• **Your objective**
Return only the lines of the listing below that run from the line with "At what coordinates should I click to accomplish: Edit" through the line with "Task: Click the Recent call history list icon", both ends included, exactly as written.

/---

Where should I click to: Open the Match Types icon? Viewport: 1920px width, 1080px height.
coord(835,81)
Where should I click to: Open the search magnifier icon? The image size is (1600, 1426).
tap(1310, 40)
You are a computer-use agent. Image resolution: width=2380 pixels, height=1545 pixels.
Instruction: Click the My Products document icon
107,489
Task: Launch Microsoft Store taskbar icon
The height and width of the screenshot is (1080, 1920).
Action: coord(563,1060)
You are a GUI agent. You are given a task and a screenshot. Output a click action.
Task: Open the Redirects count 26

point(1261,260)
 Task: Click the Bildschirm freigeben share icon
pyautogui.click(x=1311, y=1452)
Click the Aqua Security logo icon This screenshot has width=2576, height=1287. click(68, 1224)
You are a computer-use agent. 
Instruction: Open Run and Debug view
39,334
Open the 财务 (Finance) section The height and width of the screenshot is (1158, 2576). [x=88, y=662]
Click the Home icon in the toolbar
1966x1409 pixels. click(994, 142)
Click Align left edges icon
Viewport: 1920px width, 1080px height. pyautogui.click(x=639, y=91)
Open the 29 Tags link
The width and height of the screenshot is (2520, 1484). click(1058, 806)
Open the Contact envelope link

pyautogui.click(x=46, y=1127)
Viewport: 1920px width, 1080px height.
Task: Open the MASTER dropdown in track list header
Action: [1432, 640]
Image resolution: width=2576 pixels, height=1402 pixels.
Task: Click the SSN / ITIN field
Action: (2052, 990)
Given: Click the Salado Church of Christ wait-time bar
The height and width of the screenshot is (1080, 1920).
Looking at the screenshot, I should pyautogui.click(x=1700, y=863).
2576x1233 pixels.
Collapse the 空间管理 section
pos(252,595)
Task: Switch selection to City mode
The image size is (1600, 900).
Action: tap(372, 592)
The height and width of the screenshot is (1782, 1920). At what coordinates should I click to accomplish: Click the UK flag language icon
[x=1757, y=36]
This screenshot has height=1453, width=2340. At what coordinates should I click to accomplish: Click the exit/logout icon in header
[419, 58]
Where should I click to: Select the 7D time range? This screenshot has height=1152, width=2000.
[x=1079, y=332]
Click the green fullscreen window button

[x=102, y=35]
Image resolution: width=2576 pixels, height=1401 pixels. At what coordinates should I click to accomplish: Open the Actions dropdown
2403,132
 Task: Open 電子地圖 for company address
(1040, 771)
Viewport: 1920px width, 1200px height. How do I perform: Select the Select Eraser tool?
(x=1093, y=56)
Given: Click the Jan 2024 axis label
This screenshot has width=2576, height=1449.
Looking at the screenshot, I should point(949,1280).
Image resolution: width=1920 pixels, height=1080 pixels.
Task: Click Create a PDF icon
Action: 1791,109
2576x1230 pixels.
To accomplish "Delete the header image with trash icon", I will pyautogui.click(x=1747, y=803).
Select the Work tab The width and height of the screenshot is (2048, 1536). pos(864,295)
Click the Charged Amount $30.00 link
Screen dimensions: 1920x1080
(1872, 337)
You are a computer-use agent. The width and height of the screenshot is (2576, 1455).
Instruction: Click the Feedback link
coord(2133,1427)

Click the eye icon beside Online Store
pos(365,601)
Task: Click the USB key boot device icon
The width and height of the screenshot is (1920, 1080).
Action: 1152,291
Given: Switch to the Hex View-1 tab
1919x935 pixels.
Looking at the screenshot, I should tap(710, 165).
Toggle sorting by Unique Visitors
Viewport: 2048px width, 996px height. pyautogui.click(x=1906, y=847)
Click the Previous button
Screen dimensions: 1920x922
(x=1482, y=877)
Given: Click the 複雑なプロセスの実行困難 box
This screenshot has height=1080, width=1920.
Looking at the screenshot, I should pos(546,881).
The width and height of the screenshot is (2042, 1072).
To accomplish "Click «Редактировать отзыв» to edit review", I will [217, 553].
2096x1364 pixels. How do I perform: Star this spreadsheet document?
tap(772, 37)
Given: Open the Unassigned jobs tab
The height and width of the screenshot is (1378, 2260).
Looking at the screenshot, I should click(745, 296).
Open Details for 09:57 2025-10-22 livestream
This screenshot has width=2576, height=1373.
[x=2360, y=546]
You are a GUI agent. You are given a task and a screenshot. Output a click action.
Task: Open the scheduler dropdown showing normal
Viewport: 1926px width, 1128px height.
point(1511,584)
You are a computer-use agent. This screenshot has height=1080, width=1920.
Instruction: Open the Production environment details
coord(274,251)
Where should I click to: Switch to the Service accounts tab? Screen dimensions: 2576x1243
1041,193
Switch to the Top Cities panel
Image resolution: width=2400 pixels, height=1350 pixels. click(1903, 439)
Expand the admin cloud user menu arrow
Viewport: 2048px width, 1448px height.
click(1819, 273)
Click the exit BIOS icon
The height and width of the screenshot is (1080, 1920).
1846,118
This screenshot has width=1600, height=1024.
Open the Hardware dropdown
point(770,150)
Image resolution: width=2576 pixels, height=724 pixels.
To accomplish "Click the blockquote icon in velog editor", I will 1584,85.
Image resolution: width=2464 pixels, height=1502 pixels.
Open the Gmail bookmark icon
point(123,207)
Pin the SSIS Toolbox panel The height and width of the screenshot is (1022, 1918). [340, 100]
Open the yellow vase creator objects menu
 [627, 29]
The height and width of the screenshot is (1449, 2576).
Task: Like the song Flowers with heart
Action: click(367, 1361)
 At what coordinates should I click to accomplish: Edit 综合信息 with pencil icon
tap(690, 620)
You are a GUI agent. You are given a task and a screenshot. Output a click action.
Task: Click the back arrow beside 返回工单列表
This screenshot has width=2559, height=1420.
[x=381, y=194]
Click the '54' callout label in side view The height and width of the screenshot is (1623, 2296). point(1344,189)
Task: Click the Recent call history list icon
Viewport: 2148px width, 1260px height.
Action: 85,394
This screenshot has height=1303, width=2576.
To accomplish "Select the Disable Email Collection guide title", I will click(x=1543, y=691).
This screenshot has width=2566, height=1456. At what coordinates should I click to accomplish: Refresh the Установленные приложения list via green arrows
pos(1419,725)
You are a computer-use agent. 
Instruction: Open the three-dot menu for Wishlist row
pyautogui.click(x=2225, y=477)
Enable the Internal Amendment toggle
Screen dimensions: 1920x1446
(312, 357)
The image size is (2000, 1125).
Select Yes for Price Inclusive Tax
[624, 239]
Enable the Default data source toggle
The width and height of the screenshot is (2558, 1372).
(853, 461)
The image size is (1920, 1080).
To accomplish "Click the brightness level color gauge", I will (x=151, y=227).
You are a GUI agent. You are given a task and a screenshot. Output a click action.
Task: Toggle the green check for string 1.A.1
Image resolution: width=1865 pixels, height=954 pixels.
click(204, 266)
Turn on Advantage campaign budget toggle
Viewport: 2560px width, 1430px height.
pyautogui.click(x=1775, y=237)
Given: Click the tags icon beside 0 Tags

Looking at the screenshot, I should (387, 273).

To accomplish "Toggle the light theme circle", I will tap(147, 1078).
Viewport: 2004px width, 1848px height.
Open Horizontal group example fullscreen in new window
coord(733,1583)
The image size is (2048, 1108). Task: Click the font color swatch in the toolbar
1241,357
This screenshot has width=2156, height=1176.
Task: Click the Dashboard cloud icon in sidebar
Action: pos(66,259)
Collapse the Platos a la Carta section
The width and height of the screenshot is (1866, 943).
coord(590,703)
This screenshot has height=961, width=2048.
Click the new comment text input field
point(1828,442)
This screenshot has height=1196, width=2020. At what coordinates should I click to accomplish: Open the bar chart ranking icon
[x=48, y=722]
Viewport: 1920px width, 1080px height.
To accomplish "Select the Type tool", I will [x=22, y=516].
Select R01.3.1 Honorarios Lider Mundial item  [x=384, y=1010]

\---

• **Output below**
 At what coordinates should I click to accomplish: Edit 综合信息 with pencil icon
tap(690, 620)
You are a GUI agent. You are given a task and a screenshot. Output a click action.
Task: Click the back arrow beside 返回工单列表
This screenshot has width=2559, height=1420.
[x=381, y=194]
Click the '54' callout label in side view The height and width of the screenshot is (1623, 2296). point(1344,189)
Task: Click the Recent call history list icon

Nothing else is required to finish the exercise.